During the same period, countless civil rights activists and anti-war protesters were viciously assaulted, and some of them were also killed. Sometimes the crimes were committed by "law enforcement officials" themselves; at other times the crimes were committed with the silent approval of "the law".
From the 1930's through the late 1950's, the nation's "law enforcement" officers brutally crushed anyone they could find who had sympathy for communism, socialism, or any other "-ism" that didn't begin with "capital". None of this is secret. None of it is news.
All through our history, Americans whose skin wasn't quite white enough have been hassled, assaulted and ruthlessly murdered, often by the police whose lives depend on the taxes we all pay, and who are supposed to be protecting all of us. Most of the perpetrators of these crimes have never been brought to justice.
This pattern of official injustice -- supported more often than not by the police themselves -- has been going on for as long as you care to look. It runs as deep as American history itself. Though it may be pleasant to forget it, the USA is nation whose history includes -- nay! is a nation that was built upon -- genocide, slavery, lynching, and other forms of public terror, all with the open support of "the authorities".
A careful reading of American history shows that the basic problem here is not the current administration's disregard of the Constitution, nor the disdain for the Constitution shown by previous administrations. As Jerry Fresia points out in "Toward An American Revolution", the problem is the Constitution itself.

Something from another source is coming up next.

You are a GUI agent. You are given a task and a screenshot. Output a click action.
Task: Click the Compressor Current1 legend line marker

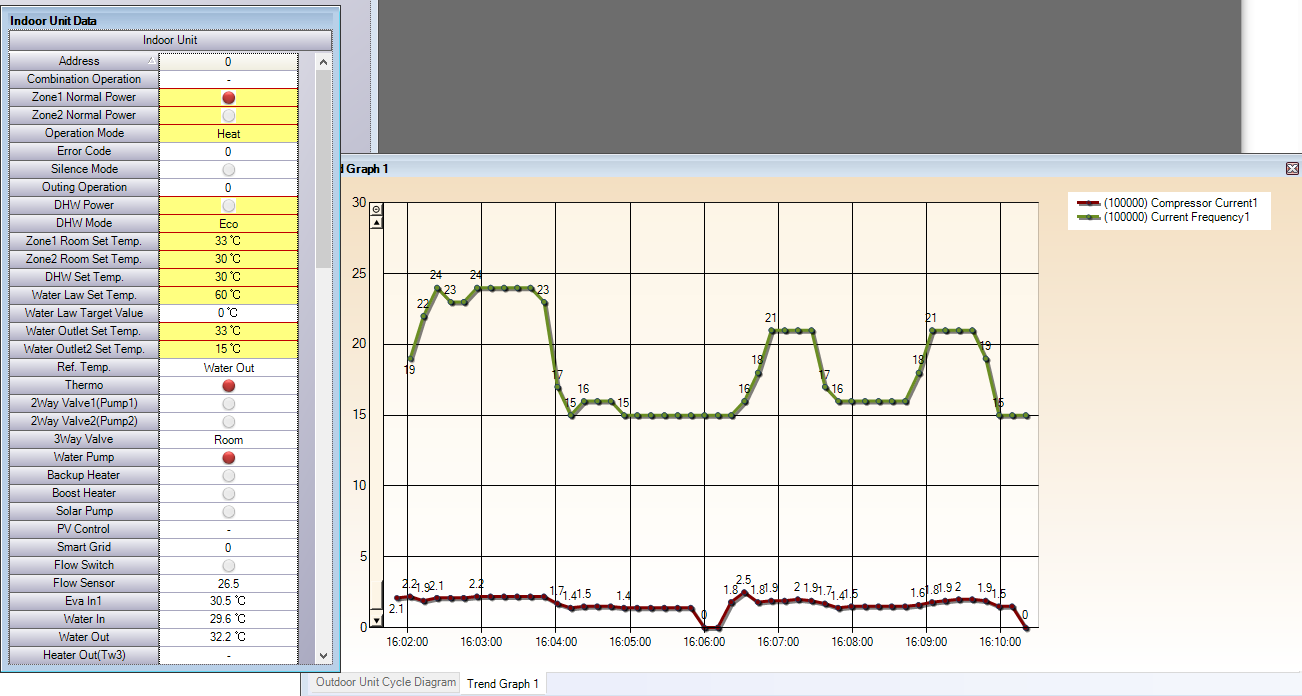point(1088,203)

The Articles of Confederation, by which the "United States of America" came into being, guaranteed direct democratic representation at the national level, in a government which could be swept from power quite easily when and if the voters of the country were displeased. The most powerful men in the land -- slaveholders, mostly -- found their riches, their status and their privilege in jeopardy, and feared for what they were pleased to call "an excess of democracy".
So they banded together and wrote the Constitution, which set up our current system of "representative" government, under which the President is elected by an Electoral College chosen by the State legislators, rather than directly by the people; under which it takes three election cycles to change the entire Senate; under which countless federal officials -- including every justice on the Supreme Court -- are appointed by the President and approved by the Senate, with nary a word from the House of Representatives, which is, at least in theory, the only part of the federal government over which the voters are meant to have any immediate influence.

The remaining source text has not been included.